--- What is needed ---
Two lines in the listing below mark the span: one contains "Toggle the touchpad" and one contains "Pick the white-bearded". Reproduce both of them and everything between, exactly.

********************

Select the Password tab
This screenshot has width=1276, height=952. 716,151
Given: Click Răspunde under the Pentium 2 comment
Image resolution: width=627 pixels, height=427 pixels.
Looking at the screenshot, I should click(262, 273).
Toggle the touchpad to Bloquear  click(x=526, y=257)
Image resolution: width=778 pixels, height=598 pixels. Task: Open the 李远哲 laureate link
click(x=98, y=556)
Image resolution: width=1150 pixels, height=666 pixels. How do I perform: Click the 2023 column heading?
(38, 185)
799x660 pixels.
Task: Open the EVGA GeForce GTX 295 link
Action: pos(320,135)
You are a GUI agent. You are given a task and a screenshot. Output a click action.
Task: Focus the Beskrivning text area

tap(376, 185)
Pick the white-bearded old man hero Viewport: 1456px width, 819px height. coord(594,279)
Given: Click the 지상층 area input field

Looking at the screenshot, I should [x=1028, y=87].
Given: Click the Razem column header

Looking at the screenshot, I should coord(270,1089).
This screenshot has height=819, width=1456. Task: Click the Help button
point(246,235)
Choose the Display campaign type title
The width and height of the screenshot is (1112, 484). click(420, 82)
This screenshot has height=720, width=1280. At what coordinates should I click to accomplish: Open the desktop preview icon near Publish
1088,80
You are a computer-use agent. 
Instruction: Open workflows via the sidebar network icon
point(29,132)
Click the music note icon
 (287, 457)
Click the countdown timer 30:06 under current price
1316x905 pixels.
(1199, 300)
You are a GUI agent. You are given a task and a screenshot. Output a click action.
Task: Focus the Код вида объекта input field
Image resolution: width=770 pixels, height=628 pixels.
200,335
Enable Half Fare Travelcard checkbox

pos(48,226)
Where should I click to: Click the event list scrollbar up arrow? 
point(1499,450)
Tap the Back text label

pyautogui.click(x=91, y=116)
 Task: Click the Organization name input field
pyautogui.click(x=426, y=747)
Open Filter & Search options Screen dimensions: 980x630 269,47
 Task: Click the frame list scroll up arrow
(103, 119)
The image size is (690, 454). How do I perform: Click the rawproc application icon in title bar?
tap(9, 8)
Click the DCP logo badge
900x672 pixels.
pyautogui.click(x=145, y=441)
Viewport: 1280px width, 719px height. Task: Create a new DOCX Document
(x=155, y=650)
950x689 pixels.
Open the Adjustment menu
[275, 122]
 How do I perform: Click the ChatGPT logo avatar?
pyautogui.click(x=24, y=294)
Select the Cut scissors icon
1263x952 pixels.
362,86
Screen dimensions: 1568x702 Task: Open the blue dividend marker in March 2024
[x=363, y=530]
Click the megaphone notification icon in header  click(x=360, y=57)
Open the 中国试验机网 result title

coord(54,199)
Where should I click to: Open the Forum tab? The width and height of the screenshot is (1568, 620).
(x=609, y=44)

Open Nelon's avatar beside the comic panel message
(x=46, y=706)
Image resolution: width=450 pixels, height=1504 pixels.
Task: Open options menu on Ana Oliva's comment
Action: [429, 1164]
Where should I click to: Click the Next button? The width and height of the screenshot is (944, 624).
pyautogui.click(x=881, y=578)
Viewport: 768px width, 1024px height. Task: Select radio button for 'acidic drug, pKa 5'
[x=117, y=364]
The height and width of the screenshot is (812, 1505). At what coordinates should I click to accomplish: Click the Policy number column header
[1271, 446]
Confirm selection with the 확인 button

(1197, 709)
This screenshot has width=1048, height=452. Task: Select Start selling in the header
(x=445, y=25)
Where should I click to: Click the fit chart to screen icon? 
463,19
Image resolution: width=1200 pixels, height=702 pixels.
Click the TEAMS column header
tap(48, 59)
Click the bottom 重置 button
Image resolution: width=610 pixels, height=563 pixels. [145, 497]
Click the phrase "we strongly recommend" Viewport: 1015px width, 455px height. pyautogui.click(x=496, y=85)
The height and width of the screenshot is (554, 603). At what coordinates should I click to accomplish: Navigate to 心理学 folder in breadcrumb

********************

--- Solution to this problem ---
Toggle the touchpad to Bloquear  click(x=526, y=257)
Image resolution: width=778 pixels, height=598 pixels. Task: Open the 李远哲 laureate link
click(x=98, y=556)
Image resolution: width=1150 pixels, height=666 pixels. How do I perform: Click the 2023 column heading?
(38, 185)
799x660 pixels.
Task: Open the EVGA GeForce GTX 295 link
Action: pos(320,135)
You are a GUI agent. You are given a task and a screenshot. Output a click action.
Task: Focus the Beskrivning text area

tap(376, 185)
Pick the white-bearded old man hero Viewport: 1456px width, 819px height. coord(594,279)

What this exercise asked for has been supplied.